Возьмем, например, ребенка, от имени которого ведется первое повествование. Вам удалось точно уловить отсутствие у девочки способности воспринять ситуацию в целом — отсюда ее дальнейшие действия и чувство причастности к тайнам взрослых. Мы видим девочку на пороге осознания собственной личности. Нас привлекает ее решимость покончить с волшебными сказками, рассказами и пьесами, которые она писала раньше (хорошо было бы, кстати, дать почувствовать, что это были за сочинения), но вместе с водой она выплескивает и ребенка — лишает свою прозу содержательности. Потому что, несмотря на обилие интересных наблюдений, в дальнейшем в повести не происходит ничего, что оправдывало бы читательские ожидания. Молодой человек и девушка у фонтана, между которыми явно существует множество нерешенных эмоциональных проблем, спорят из-за китайской вазы династии Мин и разбивают ее. (Кстати, многие сочли неправдоподобным, что такую бесценную вещь кто-нибудь решился бы вынести из дому. Может, уместнее, чтобы это был севрский или мейсенский фарфор?) Женщина в почти полном одеянии прыгает в фонтан, чтобы подобрать осколки. Может, было бы лучше, если бы девочка у окна не знала, что ваза разбилась? Тогда для нее причины такого поступка оставались бы более таинственными. Сколько сюжетных ходов могло бы проистечь из такой завязки! Но Вы предпочитаете посвящать десятки страниц описаниям света и тени, а также случайных впечатлений. Далее события описываются с точки зрения мужчины, потом — женщины, но и из этих описаний мы узнаем мало нового. Лишь то, как по-иному видят и ощущают они некоторые предметы, а также их не относящиеся к делу воспоминания. Мужчина и женщина расходятся, на земле остается лишь мокрое пятно, которое вскоре испаряется. Вот и все. Такая статичность не достойна Ваших способностей.

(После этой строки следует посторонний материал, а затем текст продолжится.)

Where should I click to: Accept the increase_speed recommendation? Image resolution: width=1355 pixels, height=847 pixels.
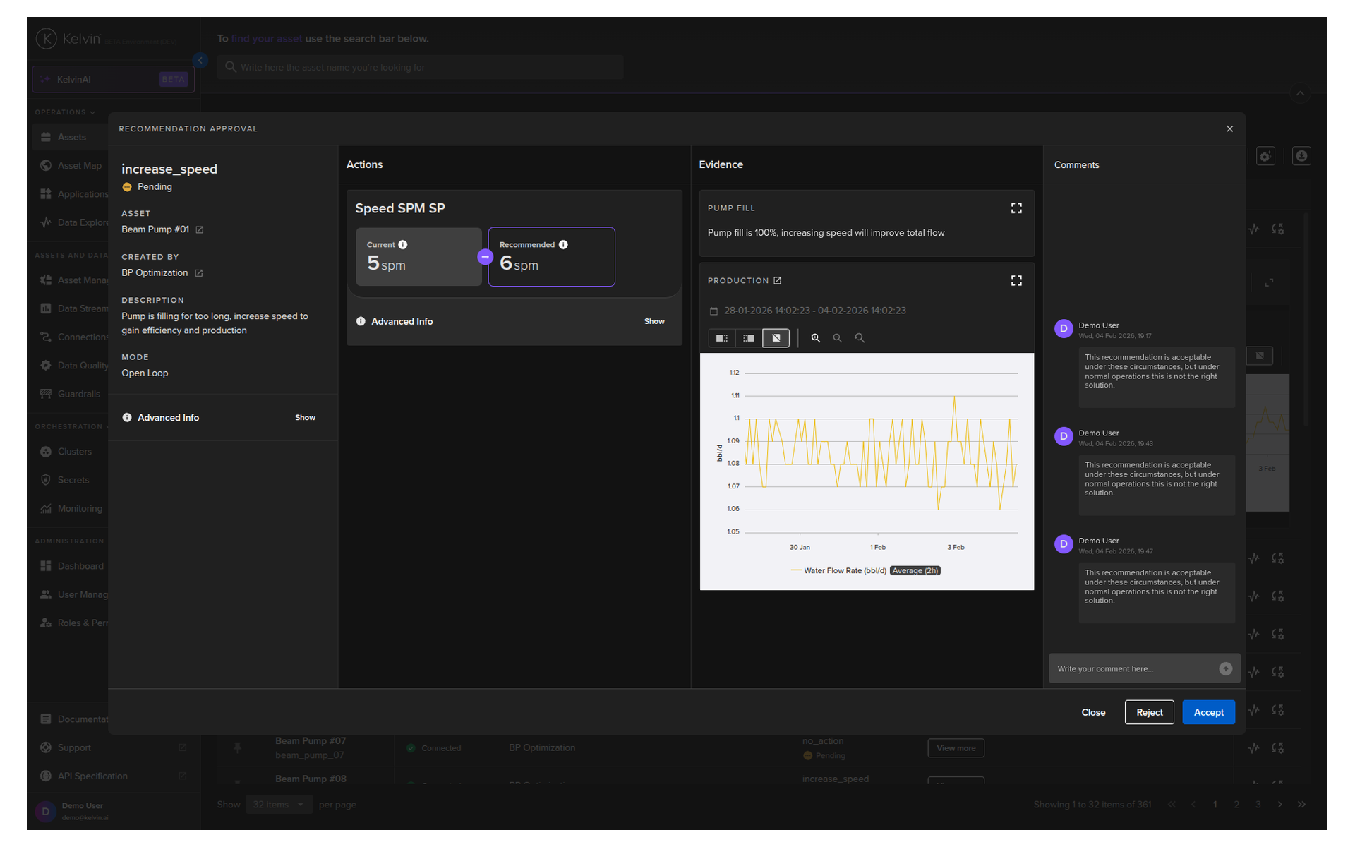pyautogui.click(x=1208, y=712)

Если эта девочка не поняла того, что увидела, или была совершенно сбита с толку, то это могло серьезно повлиять на жизнь двух взрослых людей. Может, она каким-то чудовищным образом встала между ними? Или, напротив, пусть случайно, способствовала их дальнейшему сближению? Или, скажем, невольно выдала их родителям? А те, разумеется, не одобрили связи между своей старшей дочерью и сыном уборщицы. А может, молодые люди использовали ее в качестве своей письмоносицы?

Иными словами, вместо того чтобы так долго рассуждать об особенностях сознания трех персонажей, не лучше ли было представить их читателю экономичнее — сохранив в разумных пределах яркие описания света, камней и воды, которые Вам так хорошо удаются, — но далее придать тексту некоторую динамику, создать игру света и тени внутри самого повествования? Не сомневаюсь, что даже Ваши наиболее искушенные читатели, наверняка знакомые с новейшими бергсонианскими теориями, втайне по-детски жаждут, чтобы им рассказали такую историю, где повествование увлекало бы, и им хотелось бы узнать, чем же дело кончилось.